Es kommt aber vor, dass sich die umgelegte Matrix von der Matrix unterscheidet, deren Struktur erhalten bleiben soll. Dies ist beispielsweise der Fall, wenn das Verfahren „Kleinste Quadrate“ iterativ angewendet wird, also mehrmals jeweils abwechselnd mit einer Umlegung. Hier möchte man vermeiden, dass die Abweichung zwischen der Ergebnismatrix und der „historischen“ Originalmatrix immer größer wird.

Bei der Methode „Kleinste Quadrate“ gibt es zwei Varianten:

  • statische Variante

Die statische Variante korrigiert eine statische Matrix und bezieht sich immer auf die Gesamtbelastungen. Eine vorhandene prozentuale ÖV-Ganglinie korrigiert die statische Variante nicht.

  • dynamische Variante

Die dynamische Variante korrigiert eine Matrix-Ganglinie mit Bezug auf die Belastung je Analysezeitintervall. Damit berücksichtigt die dynamische Variante die zeitliche Dynamik sowohl bei der Nachfrage als auch bei der Umlegung. Die Zeitintervalle auf beiden Seiten müssen nicht identisch sein: Die Nachfragezeitintervalle sind durch die Ganglinie definiert, die Zeitintervalle der Zählwerte durch die Analysezeitintervalle.

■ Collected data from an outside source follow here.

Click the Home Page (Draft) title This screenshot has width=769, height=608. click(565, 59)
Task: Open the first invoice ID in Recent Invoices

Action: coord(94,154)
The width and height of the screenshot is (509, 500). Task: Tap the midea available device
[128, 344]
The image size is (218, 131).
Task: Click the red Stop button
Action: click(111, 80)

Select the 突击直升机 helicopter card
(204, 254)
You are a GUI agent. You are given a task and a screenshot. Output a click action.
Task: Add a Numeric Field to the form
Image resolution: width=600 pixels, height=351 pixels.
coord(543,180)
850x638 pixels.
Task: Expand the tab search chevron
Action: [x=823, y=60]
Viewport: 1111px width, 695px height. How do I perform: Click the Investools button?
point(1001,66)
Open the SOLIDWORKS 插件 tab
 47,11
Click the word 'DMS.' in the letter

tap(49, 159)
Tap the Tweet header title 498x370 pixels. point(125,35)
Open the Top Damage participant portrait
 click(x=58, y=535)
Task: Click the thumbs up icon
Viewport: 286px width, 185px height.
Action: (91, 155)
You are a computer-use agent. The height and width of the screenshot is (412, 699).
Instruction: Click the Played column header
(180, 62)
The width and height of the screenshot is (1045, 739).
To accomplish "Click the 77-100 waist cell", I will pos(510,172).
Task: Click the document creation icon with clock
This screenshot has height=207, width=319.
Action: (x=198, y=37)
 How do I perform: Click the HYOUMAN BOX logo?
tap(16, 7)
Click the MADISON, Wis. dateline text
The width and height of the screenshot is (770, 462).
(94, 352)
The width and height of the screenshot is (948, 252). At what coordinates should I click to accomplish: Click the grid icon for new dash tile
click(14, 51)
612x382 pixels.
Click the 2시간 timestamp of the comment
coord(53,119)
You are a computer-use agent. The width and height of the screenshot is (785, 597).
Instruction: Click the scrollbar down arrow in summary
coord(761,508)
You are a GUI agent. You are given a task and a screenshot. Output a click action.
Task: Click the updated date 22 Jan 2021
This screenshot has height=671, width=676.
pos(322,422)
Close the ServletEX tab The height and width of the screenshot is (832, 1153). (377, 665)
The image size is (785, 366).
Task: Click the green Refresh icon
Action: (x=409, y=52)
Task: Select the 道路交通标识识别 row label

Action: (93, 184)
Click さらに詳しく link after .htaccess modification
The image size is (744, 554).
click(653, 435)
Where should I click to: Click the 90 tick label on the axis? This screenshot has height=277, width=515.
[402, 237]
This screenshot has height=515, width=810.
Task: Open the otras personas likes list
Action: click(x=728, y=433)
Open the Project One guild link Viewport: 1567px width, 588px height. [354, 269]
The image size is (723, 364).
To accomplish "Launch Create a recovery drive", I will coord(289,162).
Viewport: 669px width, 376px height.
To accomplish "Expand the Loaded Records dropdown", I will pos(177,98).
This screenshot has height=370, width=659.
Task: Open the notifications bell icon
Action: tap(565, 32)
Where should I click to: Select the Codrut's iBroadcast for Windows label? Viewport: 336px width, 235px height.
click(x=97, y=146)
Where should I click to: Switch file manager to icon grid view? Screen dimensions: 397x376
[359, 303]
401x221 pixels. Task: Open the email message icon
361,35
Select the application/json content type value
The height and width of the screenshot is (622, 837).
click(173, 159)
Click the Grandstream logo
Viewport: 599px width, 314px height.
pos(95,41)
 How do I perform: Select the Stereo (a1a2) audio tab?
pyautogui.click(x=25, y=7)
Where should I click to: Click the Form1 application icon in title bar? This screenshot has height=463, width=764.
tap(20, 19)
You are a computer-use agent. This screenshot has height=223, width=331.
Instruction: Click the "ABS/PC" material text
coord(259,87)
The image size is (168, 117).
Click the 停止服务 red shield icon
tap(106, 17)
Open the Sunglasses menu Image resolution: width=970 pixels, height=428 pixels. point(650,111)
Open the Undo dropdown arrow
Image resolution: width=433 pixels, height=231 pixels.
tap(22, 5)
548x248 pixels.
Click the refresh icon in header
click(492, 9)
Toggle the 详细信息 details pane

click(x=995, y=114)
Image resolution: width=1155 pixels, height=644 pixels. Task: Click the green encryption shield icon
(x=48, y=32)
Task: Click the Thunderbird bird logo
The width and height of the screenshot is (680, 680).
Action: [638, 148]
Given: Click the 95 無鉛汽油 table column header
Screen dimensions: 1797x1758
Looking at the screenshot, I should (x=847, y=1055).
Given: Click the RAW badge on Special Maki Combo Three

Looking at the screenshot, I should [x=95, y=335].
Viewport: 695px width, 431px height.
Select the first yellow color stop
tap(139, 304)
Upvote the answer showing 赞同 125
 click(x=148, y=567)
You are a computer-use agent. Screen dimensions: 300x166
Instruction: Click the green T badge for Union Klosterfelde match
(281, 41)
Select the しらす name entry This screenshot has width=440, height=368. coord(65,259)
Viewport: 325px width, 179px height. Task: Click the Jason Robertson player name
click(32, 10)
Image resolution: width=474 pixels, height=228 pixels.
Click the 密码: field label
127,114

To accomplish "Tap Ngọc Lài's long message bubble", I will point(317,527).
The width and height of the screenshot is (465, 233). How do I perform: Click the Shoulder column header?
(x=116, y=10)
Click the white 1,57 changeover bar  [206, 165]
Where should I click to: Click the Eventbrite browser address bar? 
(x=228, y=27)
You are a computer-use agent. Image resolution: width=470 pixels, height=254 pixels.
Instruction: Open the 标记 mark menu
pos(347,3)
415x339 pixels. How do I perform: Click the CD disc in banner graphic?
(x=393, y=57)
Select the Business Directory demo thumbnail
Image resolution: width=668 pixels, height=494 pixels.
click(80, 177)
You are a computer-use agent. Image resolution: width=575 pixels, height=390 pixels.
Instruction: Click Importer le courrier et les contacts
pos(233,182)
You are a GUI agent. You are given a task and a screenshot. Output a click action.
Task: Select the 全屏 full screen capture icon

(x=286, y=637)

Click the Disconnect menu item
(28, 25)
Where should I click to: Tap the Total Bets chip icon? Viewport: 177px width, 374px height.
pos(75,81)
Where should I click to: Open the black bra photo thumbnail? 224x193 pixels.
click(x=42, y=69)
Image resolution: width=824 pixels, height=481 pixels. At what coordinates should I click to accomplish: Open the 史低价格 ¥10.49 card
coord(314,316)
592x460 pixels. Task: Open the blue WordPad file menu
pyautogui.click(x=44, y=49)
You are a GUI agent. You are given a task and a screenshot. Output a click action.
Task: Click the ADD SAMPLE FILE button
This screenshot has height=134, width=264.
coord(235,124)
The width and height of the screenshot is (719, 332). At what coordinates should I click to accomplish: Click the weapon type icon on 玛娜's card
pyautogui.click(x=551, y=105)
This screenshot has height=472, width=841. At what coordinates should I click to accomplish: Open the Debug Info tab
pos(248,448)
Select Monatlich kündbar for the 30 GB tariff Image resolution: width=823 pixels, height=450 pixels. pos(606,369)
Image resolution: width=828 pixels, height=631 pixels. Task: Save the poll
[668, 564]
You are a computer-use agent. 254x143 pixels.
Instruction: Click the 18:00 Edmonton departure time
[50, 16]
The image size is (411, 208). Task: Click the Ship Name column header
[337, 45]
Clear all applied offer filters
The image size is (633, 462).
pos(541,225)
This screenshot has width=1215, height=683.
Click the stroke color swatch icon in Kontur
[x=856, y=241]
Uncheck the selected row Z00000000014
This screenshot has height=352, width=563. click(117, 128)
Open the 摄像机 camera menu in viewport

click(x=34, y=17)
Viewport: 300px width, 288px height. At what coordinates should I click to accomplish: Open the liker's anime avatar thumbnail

Hinweis: Die dynamische Variante ist ausschließlich in Verbindung mit dem IV-Umlegungsverfahren Simulationsbasierte dynamische Umlegung (SBA) und der fahrplanfeinen ÖV-Umlegung verfügbar.

Die Methodik beider Varianten ist fast identisch, der wesentliche Unterschied ist die zusätzliche Dimension der Zeit, was sich im Wesentlichen ausschließlich auf die Anteilsmatrix auswirkt. Die Zeilen der Anteilsmatrix entsprechen bei der dynamischen Variante nicht mehr den Zählstellen, sondern dem Kreuzprodukt aus Zählstellen und Analysezeitintervallen; die Spalten der Anteilsmatrix entsprechen nicht mehr der Menge der OD-Beziehungen, sondern der gesamten Nachfrageganglinie. Ein Eintrag in der Anteilsmatrix entspricht dem Anteil der Nachfrage einer Relation während eines Nachfragezeitintervalls, der während eines Analysezeitintervalls eine Zählstelle passiert.

Durch die Hinzunahme der Zeit-Dimension erhöht sich die Anzahl der Zellen der Anteilsmatrix erheblich und die Rechenzeit des Lösungsverfahrens nimmt entsprechend zu. Deshalb wurde die dynamische Variante nicht für das langsamere VStromFuzzy-Verfahren implementiert.